[Work order] Starting from the line containing "You are a GUI", write out the rest of the entries exactly, through the final line, including nothing else.

[Input records]
○ ○ ○

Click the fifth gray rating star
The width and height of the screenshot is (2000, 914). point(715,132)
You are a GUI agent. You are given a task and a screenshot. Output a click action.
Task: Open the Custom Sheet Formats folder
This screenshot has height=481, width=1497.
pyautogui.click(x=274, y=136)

○ ○ ○

[Output of the task]
You are a GUI agent. You are given a task and a screenshot. Output a click action.
Task: Open the Custom Sheet Formats folder
This screenshot has height=481, width=1497.
pyautogui.click(x=274, y=136)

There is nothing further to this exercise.